→ Trecho:
Fomos eu e Lu levar o filho do namorado dela pra passear no Barra Shopping. A logística do passeio foi a seguinte: eu saí de casa, peguei a Lu em Del Castilho, fomos até São Conrado buscar o Jefinho e, de lá, partimos pro shopping. Ufa! O garoto, a gente foi percebendo ao longo do dia, é uma cópia insuportavelmente teen do pai. No carro, ele já soltou o primeiro comentário desagradável.
Jefinho: Você tem coragem de sair com essa saia?
Lu: Tenho. A loja que eu comprei teve a coragem de botar pra vender, e eu tive a coragem de comprar. Algum problema?
Jefinho: Muito curta.
Lu: Escuta aqui, garoto.
Jefinho: O que foi?
Eu precisava mudar o rumo dessa conversa, antes que a coisa desandasse, e falei a primeira besteira que me veio à cabeça.

→ Tarefa proposta a: Na listagem, desloque em 74 cada número das coordenadas de resposta no trecho que vai da linha que contém "This screenshot has width=1920, height=1080." até a linha que contém "will pyautogui.click(x=271, y=243).", ambas incluídas. Reescreva essas linhas por inteiro, com os pedidos.

→ Dados do exercício:
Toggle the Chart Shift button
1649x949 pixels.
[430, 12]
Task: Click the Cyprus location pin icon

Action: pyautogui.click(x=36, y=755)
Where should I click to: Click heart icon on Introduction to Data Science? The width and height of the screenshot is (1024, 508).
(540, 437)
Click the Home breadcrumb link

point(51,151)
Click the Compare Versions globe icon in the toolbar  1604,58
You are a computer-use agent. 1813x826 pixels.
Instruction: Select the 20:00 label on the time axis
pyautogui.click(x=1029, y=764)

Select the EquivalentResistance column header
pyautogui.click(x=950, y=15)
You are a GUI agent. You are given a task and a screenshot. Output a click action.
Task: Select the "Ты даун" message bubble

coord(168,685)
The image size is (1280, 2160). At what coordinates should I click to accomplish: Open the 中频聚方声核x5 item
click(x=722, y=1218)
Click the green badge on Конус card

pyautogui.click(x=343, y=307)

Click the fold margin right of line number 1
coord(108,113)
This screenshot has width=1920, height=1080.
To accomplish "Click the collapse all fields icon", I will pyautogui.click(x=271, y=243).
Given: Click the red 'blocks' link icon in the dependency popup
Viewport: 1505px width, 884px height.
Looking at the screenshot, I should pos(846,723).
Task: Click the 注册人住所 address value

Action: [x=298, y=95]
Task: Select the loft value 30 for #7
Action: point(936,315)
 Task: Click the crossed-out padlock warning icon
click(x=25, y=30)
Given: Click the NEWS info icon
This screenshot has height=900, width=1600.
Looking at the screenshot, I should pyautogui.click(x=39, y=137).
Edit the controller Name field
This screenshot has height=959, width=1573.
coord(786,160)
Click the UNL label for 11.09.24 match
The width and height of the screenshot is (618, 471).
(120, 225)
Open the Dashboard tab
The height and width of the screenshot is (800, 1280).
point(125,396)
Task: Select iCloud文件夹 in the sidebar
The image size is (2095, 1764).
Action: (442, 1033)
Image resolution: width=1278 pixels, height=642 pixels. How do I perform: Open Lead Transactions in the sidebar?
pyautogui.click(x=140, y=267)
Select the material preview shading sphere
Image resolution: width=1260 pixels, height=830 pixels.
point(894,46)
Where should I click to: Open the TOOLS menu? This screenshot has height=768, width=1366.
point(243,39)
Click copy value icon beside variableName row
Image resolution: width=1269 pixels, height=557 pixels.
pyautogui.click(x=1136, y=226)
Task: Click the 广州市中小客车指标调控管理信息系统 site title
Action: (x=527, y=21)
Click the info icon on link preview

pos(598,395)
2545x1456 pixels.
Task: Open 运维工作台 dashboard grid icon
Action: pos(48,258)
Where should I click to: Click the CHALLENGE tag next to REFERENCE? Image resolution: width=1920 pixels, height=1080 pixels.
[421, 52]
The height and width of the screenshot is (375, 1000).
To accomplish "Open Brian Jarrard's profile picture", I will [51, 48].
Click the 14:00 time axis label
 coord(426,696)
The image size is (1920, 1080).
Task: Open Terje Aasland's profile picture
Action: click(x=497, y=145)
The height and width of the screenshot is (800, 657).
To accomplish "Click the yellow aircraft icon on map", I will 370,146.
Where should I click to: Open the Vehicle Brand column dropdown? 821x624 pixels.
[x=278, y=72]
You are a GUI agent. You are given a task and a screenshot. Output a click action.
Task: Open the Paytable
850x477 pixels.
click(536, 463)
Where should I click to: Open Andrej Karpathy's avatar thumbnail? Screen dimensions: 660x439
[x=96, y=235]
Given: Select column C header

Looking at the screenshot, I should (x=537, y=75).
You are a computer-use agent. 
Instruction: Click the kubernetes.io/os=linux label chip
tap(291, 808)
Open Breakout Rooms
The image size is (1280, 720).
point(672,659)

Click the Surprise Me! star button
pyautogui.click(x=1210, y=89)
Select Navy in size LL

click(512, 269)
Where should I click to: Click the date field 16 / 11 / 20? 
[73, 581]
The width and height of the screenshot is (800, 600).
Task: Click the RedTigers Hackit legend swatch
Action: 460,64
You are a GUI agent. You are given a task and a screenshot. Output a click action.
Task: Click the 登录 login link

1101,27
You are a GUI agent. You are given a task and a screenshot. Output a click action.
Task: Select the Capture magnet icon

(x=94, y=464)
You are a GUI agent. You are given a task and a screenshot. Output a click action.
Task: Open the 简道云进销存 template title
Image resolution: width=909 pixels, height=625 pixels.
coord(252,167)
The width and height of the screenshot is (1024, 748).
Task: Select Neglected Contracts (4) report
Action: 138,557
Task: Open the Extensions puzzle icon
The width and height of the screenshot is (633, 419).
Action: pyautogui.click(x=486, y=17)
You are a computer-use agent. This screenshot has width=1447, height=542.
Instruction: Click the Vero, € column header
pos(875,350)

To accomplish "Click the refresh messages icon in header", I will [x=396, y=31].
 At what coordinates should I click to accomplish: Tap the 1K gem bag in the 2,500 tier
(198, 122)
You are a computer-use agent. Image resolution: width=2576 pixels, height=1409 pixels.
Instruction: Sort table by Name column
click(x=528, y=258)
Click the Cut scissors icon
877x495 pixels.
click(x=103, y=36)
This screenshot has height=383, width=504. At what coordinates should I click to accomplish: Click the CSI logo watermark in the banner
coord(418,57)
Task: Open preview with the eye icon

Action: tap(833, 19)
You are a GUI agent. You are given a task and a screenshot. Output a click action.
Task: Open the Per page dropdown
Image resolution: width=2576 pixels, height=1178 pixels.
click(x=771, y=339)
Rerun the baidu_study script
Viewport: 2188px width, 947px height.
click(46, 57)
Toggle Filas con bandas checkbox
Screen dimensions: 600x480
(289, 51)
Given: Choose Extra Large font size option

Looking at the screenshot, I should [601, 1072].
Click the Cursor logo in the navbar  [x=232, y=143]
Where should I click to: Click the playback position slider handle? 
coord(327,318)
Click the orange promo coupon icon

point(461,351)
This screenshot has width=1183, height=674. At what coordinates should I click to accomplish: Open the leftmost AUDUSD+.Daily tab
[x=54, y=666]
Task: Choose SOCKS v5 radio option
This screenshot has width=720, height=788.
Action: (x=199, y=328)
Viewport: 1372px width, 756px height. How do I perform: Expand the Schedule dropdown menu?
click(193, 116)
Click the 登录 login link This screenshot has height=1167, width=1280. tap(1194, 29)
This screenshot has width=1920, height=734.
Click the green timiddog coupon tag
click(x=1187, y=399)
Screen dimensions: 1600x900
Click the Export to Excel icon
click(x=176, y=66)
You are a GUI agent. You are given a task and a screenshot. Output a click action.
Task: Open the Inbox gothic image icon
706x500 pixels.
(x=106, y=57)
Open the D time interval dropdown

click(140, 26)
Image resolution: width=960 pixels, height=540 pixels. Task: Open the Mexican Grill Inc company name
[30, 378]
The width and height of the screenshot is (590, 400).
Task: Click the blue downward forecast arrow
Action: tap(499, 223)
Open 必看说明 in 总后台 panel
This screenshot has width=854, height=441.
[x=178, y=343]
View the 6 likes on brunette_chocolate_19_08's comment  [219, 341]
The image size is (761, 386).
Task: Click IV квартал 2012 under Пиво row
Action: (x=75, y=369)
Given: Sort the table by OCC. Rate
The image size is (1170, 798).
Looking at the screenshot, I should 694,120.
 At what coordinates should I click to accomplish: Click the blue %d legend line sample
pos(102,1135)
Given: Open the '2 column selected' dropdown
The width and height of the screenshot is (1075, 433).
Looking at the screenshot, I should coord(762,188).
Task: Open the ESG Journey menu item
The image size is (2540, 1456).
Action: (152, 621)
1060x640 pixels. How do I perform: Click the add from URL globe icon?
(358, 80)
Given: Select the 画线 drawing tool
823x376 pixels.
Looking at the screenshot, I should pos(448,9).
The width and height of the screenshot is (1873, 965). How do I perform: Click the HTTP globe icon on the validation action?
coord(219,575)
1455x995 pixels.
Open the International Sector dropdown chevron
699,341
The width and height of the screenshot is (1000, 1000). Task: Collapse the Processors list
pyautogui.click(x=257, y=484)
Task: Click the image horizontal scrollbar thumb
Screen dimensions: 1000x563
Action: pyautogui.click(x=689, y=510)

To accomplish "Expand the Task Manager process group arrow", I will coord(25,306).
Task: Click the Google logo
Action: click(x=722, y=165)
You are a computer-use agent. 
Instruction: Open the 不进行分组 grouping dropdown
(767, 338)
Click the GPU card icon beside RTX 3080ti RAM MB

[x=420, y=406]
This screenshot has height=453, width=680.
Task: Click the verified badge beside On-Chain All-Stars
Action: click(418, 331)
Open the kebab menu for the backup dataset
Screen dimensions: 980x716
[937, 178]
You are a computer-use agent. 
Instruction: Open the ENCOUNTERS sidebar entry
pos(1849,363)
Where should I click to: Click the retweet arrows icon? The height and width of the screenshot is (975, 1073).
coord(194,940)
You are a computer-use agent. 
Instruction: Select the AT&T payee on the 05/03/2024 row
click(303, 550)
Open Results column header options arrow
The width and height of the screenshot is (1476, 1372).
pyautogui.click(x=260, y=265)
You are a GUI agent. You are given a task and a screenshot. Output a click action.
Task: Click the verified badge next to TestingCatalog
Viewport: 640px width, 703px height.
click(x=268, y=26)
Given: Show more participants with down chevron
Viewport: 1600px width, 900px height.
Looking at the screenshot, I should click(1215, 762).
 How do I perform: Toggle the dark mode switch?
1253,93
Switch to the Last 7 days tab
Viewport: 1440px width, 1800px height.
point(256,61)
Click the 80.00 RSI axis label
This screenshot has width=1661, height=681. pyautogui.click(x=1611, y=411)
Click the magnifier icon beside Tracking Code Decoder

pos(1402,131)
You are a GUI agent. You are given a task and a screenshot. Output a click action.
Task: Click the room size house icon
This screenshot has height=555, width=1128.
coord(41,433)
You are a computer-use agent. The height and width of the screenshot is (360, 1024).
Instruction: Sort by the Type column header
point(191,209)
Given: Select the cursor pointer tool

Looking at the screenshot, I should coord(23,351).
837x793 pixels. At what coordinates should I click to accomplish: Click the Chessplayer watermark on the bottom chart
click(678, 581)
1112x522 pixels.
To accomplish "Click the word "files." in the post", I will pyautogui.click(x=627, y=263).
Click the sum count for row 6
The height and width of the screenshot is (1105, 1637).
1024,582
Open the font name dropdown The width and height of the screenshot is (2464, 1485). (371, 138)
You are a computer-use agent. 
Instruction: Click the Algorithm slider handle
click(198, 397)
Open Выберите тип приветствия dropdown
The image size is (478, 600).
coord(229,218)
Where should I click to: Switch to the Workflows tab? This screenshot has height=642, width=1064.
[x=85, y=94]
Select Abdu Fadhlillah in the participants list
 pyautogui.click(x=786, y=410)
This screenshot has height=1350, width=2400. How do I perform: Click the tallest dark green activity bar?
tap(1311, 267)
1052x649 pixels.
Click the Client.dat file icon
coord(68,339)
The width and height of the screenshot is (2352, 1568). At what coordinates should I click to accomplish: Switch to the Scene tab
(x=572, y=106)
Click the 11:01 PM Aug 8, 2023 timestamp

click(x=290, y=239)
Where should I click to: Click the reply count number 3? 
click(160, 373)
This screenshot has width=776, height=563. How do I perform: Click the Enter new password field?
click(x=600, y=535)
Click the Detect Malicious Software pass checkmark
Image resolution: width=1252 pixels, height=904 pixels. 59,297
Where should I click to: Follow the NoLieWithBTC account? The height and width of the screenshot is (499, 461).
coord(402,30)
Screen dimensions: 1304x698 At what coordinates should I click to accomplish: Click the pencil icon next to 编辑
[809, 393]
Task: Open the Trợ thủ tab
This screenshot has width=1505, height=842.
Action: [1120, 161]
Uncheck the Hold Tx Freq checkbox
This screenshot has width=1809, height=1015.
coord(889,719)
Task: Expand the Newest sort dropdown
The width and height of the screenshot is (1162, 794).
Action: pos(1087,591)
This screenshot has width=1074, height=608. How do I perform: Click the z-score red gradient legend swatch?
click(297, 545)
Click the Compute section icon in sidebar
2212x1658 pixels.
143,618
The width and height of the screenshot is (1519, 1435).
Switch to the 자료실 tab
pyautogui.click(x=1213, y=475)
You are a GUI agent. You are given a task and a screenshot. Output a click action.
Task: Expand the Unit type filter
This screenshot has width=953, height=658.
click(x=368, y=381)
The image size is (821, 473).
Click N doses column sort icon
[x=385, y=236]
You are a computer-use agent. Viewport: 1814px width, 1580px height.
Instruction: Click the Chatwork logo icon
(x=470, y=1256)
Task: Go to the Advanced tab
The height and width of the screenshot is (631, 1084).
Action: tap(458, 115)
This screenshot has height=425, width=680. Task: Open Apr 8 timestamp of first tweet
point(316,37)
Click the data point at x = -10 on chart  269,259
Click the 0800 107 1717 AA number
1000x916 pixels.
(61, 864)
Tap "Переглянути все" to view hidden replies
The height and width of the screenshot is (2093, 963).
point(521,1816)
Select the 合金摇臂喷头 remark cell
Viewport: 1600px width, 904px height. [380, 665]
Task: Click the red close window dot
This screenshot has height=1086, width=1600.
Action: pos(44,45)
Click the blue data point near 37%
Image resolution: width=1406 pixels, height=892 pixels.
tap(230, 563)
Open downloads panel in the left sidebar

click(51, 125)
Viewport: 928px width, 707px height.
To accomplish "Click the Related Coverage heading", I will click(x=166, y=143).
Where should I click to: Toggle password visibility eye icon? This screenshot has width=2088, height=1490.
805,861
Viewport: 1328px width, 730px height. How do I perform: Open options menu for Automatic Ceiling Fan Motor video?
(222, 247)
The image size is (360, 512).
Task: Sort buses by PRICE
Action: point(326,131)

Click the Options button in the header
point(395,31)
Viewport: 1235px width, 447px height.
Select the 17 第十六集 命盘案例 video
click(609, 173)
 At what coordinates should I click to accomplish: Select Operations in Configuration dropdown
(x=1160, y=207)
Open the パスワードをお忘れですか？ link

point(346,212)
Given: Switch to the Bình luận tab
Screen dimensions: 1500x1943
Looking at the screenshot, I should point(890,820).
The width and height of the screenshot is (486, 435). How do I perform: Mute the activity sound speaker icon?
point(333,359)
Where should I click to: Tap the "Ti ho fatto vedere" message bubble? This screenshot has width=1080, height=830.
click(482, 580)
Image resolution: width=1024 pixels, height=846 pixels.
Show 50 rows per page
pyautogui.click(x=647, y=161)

→ Tarefa proposta b: Reproduza fielmente o trecho do relato sobre o passeio ao shopping que vai de "Fomos eu e Lu" até "comprar. Algum problema?".

→ Resposta redigida a:
This screenshot has width=1920, height=1080.
To accomplish "Click the collapse all fields icon", I will pyautogui.click(x=345, y=317).

→ Resposta redigida b:
Fomos eu e Lu levar o filho do namorado dela pra passear no Barra Shopping. A logística do passeio foi a seguinte: eu saí de casa, peguei a Lu em Del Castilho, fomos até São Conrado buscar o Jefinho e, de lá, partimos pro shopping. Ufa! O garoto, a gente foi percebendo ao longo do dia, é uma cópia insuportavelmente teen do pai. No carro, ele já soltou o primeiro comentário desagradável.
Jefinho: Você tem coragem de sair com essa saia?
Lu: Tenho. A loja que eu comprei teve a coragem de botar pra vender, e eu tive a coragem de comprar. Algum problema?